For more than a year we have maintained the separation. Occasionally we see each other in the street – through a shop window or on a large advertising sign – but we have avoided contact.
Now chocolate has made her way back into my life taking up residence in the bosom of my office in the form of Jo’s chocolate jar.
When all have left for the day and there is only me and the chocolate jar left alone in the office she starts singing to me like the Siren of Capreae.
Jo is no help. With friendly intent she has encouraged all in the office to help ourselves. Had she instead asserted exclusive possession of the chocolate jar it would have at least put in play the moral question of theft when I sought to indulge, even if the heat of my chocolate passion would have made this a moral hurdle quickly jumped.
And so with the taste of sweetness on my lips, the unmistakable melting sensation in my mouth, and my will utterly broken I have engaged in forbidden love.
It started innocently enough: a single mini Flake before I turned out the lights and locked up the office. But by the third night I had committed a full scale binge.
Racked by the confused thoughts of a person possessed of a demon I reasoned that if I ate the whole jar of chocolates the issue would be settled once and for all and the chocolates banished forever.
The next morning I walked to my desk, my head bowed with shame and guilt, carefully avoiding eye contact with Jo or any other member of the office. Fully expecting a confrontation, Jo was a model of manners. Nothing was said and, worse still, by day’s end the jar had been refilled.

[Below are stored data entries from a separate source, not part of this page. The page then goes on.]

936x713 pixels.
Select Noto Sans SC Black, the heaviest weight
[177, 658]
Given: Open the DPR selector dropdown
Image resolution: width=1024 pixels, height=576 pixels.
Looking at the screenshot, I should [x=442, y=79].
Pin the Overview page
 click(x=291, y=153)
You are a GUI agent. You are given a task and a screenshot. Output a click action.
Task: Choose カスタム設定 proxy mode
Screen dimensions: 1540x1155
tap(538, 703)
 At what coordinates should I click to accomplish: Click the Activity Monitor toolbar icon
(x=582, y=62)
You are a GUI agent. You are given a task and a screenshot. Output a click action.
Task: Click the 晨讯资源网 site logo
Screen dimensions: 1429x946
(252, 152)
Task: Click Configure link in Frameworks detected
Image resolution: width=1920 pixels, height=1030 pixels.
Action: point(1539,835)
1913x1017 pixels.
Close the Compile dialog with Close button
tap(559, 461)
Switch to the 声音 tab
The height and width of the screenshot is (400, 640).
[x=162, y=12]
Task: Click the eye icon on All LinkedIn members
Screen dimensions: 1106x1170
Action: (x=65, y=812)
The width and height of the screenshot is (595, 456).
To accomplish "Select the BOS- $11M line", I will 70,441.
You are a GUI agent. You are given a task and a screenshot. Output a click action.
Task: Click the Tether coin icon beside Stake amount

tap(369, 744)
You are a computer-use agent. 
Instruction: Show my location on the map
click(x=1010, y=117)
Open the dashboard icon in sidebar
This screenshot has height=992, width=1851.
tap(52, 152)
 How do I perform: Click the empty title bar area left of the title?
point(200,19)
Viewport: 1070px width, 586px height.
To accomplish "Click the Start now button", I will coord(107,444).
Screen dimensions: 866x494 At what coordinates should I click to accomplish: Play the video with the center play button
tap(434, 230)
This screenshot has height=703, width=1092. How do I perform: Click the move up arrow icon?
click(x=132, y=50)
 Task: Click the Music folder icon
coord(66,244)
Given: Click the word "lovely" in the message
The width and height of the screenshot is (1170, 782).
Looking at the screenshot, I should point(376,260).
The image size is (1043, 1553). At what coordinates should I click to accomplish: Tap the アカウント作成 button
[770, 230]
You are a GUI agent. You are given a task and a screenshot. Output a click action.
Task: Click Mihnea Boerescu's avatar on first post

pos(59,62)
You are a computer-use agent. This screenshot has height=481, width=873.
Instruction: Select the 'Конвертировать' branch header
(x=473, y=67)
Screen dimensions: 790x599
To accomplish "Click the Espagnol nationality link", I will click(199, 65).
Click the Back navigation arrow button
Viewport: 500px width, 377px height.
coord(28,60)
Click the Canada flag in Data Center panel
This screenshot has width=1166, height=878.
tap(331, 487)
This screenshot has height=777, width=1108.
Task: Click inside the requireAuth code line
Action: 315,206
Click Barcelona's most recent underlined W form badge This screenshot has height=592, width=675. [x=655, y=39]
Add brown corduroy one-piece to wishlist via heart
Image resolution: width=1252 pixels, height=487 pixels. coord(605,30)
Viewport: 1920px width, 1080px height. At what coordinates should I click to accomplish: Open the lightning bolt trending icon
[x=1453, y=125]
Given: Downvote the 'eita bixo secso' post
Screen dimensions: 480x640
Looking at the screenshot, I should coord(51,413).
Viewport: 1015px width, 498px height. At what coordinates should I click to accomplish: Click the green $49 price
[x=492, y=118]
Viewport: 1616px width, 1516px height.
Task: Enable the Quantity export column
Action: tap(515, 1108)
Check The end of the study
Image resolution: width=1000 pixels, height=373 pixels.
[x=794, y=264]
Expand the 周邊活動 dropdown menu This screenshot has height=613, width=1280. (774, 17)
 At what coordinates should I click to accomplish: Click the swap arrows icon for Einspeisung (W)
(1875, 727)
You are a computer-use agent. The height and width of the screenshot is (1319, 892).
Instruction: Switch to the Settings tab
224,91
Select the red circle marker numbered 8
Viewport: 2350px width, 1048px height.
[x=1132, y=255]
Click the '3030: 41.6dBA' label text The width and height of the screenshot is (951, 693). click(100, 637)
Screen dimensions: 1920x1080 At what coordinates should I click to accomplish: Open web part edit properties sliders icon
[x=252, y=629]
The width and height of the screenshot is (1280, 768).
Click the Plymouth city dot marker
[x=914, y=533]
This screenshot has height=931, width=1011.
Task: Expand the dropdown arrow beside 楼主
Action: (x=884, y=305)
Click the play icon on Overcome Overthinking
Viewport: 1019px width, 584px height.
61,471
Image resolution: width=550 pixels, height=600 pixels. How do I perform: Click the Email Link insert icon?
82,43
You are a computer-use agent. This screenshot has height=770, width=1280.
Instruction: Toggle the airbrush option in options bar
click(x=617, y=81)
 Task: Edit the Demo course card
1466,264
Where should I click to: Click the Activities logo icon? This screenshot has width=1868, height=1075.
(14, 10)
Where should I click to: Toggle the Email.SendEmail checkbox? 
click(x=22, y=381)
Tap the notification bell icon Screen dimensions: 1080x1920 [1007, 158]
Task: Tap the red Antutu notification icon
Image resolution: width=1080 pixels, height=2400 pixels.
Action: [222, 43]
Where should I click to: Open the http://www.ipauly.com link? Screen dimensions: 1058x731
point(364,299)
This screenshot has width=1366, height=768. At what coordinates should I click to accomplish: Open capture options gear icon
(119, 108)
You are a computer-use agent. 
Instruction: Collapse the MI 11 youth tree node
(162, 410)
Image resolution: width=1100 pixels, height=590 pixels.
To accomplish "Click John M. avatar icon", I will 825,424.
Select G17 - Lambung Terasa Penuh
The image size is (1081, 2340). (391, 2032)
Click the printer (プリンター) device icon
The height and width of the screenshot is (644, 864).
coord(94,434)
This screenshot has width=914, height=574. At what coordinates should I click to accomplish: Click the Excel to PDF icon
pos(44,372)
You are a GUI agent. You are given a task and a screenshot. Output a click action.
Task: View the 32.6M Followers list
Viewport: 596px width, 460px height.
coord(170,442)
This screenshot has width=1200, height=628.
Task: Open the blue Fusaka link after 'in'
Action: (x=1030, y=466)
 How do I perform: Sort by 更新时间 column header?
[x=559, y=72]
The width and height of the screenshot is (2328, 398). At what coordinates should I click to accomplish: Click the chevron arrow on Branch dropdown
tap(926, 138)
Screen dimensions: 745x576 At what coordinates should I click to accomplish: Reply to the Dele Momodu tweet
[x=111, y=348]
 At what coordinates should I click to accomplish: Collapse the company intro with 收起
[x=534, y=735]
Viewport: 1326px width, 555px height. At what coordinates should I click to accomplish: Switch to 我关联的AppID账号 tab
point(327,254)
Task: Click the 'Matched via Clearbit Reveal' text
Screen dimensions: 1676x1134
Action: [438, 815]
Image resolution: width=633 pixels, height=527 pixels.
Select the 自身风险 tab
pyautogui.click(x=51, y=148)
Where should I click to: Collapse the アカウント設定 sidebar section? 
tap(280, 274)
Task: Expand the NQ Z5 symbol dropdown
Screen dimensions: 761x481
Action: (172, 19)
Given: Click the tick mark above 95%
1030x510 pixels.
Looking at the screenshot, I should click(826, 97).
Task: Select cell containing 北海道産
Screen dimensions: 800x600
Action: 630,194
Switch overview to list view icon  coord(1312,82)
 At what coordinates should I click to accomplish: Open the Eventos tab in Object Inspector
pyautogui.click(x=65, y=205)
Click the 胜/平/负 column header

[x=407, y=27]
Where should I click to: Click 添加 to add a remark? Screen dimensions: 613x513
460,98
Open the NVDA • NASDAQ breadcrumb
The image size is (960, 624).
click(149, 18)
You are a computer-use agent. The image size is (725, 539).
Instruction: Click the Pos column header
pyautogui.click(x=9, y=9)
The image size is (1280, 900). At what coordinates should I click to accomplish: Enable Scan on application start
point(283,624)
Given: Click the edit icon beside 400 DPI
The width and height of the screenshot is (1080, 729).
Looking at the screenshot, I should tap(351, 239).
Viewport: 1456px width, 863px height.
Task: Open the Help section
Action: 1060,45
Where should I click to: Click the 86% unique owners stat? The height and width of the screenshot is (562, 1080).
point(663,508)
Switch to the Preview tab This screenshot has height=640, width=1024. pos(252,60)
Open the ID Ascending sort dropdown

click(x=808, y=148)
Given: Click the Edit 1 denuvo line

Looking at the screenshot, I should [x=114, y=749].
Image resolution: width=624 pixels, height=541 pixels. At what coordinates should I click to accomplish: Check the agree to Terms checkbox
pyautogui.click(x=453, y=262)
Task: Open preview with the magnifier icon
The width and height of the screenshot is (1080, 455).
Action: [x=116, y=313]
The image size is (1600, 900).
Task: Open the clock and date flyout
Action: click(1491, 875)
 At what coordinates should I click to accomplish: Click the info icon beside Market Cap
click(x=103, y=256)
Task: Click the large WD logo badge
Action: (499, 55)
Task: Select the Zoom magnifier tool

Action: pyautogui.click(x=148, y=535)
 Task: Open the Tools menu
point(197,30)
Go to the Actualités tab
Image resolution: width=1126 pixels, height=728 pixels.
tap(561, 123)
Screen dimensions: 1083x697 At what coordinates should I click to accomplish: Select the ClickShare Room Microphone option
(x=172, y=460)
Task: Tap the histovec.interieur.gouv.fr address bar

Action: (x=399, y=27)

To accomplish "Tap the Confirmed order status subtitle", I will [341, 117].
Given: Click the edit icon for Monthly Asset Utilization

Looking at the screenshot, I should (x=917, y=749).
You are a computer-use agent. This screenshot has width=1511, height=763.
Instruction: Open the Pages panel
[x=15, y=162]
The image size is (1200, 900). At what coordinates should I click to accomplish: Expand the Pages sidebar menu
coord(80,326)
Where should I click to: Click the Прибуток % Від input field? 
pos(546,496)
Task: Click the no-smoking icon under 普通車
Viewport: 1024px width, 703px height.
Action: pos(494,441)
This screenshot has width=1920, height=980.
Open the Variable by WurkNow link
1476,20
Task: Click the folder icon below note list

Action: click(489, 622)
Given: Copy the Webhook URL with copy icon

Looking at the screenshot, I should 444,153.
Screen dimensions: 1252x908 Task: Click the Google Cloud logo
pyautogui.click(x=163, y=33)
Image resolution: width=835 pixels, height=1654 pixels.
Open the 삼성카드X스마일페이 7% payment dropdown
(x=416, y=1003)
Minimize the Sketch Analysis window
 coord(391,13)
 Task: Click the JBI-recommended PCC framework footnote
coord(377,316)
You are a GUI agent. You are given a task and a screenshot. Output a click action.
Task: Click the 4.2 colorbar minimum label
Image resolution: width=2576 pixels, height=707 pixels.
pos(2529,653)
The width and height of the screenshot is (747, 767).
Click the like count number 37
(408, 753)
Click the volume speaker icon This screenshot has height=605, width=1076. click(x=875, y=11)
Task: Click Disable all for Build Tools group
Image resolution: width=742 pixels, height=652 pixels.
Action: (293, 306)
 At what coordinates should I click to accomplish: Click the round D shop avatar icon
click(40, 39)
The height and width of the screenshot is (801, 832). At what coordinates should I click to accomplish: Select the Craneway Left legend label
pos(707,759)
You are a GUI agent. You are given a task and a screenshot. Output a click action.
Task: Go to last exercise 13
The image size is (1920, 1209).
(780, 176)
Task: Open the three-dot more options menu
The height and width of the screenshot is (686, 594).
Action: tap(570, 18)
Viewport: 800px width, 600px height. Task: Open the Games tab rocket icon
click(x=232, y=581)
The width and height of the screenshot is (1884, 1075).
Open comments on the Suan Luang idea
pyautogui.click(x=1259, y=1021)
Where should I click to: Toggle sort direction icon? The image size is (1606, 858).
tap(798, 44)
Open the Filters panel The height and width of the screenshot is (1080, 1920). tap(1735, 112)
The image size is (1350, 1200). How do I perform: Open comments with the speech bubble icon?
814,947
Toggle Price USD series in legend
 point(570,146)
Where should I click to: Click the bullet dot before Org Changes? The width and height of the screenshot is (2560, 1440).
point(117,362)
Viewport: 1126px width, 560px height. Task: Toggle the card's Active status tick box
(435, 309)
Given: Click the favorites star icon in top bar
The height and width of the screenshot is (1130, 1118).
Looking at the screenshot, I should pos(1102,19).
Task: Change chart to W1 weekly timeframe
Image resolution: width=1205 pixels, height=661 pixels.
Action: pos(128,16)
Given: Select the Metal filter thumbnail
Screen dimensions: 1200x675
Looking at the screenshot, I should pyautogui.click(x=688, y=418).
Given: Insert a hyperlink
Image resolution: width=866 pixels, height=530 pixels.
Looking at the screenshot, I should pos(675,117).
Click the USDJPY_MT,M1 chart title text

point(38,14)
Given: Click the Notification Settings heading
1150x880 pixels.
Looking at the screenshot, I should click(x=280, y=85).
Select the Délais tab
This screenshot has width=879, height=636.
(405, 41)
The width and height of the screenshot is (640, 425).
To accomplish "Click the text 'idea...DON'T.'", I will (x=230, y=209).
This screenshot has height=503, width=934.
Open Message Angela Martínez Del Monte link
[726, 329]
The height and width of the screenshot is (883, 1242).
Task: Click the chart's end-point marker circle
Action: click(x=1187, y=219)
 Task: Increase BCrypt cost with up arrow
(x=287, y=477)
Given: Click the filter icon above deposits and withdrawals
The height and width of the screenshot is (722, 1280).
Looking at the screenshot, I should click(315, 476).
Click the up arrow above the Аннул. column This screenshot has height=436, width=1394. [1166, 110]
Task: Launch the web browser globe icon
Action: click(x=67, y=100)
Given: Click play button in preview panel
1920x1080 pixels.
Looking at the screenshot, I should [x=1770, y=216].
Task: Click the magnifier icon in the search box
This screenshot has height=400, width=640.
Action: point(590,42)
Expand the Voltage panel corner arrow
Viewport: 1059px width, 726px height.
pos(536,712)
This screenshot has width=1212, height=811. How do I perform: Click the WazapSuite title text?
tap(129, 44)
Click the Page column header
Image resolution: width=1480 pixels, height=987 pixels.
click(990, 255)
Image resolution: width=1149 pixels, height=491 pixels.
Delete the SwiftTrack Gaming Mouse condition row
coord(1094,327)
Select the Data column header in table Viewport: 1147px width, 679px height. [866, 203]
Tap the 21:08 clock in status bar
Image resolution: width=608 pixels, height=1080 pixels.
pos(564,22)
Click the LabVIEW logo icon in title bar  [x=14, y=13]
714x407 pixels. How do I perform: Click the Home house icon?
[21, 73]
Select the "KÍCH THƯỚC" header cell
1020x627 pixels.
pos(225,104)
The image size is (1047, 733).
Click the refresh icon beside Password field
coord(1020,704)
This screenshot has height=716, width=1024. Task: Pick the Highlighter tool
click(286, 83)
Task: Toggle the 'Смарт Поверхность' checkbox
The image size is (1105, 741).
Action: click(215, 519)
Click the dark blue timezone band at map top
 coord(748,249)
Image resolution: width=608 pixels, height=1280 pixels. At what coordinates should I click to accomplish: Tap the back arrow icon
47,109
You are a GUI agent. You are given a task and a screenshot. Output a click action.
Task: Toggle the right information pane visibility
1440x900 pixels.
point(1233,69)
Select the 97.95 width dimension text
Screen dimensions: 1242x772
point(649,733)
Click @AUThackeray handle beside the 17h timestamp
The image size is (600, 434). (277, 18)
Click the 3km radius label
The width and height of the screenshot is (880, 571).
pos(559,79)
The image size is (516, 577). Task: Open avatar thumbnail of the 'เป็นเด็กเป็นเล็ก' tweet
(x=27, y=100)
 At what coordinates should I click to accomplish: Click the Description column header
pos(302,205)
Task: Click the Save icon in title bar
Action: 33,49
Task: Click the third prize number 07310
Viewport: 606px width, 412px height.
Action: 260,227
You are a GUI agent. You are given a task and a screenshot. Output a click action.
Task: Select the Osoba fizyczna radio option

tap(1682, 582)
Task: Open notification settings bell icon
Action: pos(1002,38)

It was a nightmare. My affair with chocolate could not have come at a worse time.
With Easter looming she torments me in my dreams, often in the form of a Tulip white chocolate Easter bunny, with her long eyelashes, tall bunny ears, and beguiling smile.
She has controlled my thinking replacing rational thoughts with corrupting ideas: “I’m entitled to a treat even if I am on a diet”; “now that I’ve bought it I better eat it”; “I’m going to finish this 300g block and never touch chocolate again”.
Combined, these rationalisations allow for a whole scale, 24/7, consumption of the best food known to humanity. For my heart, my arteries and my belt it is a total calamity.
As I return home with my shirt hanging out because it no longer fits, with crushed tin foil in my pocket, and the tell tale smudge of chocolate on my mouth, my wife looks at me with disgust. She knows I have sinned and that chocolate is back on the scene. She shakes her head in the knowledge that she is married to a man with all the morals and will power of a seagull.
The kids don’t understand. They love chocolate too. But there is an innocence about childhood chocolate when growth spurts burn calories and colourful Easter eggs are part of the magic of growing up. Inevitably the extent of my depravity leads me to use them as accomplices in my cocoa crimes.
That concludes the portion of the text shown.